Structured Prediction with Short/Long-Range Dependencies for Human Activity Recognition from Depth Skeleton Data

Mohammad Mahdi Arzani1, Mahmood Fathy1, Hamid Aghajan2, Ahmad Akbari Azirani1, Kaamran Raahemifar3, Ehsan Adeli4

  • 1Iran University of Science and Technology
  • 2Gent University
  • 3Ryerson University
  • 4Stanford University

Details

11:15 - 11:30 | Mon 25 Sep | Room 217 | MoAT14.4

Session: Computer Vision for Automation I

Abstract

One of the main abilities that the robots need to maintain is to efficiently communicate with people in a humanly manner. Thus, human activity recognition (HAR) would be an integral part of such a human-robot interaction system. One of the major challenges in HAR is that the individuals perform their activities in different manners. Furthermore, there is a very wide range of different types of activities that the robots would require to understand. Some activities are simple, quick and short (e.g., sit down), while many others are complex, have many details and span through a long range of time (e.g., wearing contact lens).
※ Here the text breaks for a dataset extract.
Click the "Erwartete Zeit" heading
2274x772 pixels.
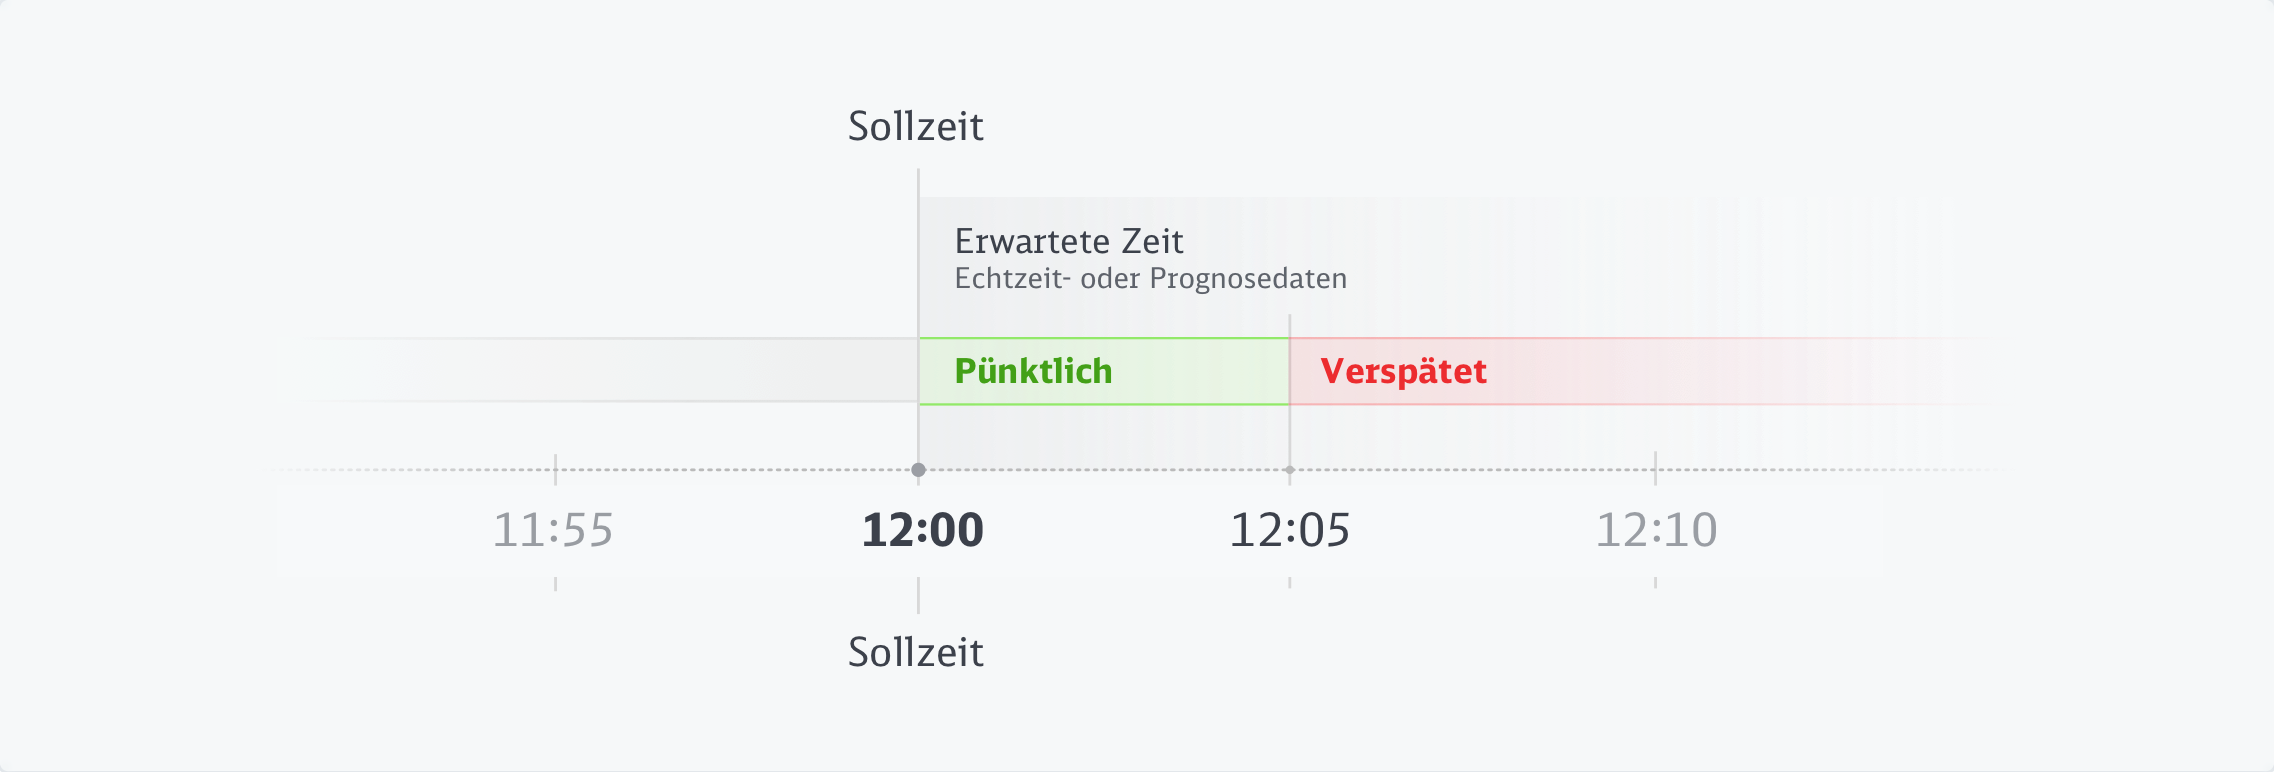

In this paper, we model the recognition of activates into a sequence-labeling problem and propose a new probabilistic graphical model (PGM) that can recognize both short- and long-range activities, by introducing a hierarchical classification model and including extra links and loopy conditions in our PGM. To optimize the PGM and obtain its parameters during training, we use a structured prediction technique, a general framework that involves latent structured support vector machines (LSSVM) and hidden-state conditional random fields (HCRF). We evaluate our method on two widely used datasets (CAD-60 & UT-Kinect) that contain both activity types. Our obtained results are promising and show that our method can recognize both types of activities effectively, while most of the previous works only focused on one of these two major types. We further explore distributed processing techniques, since our method can easily be distributed over processing nodes. We also propose an efficient divide-and-merge technique to further speedup the training step.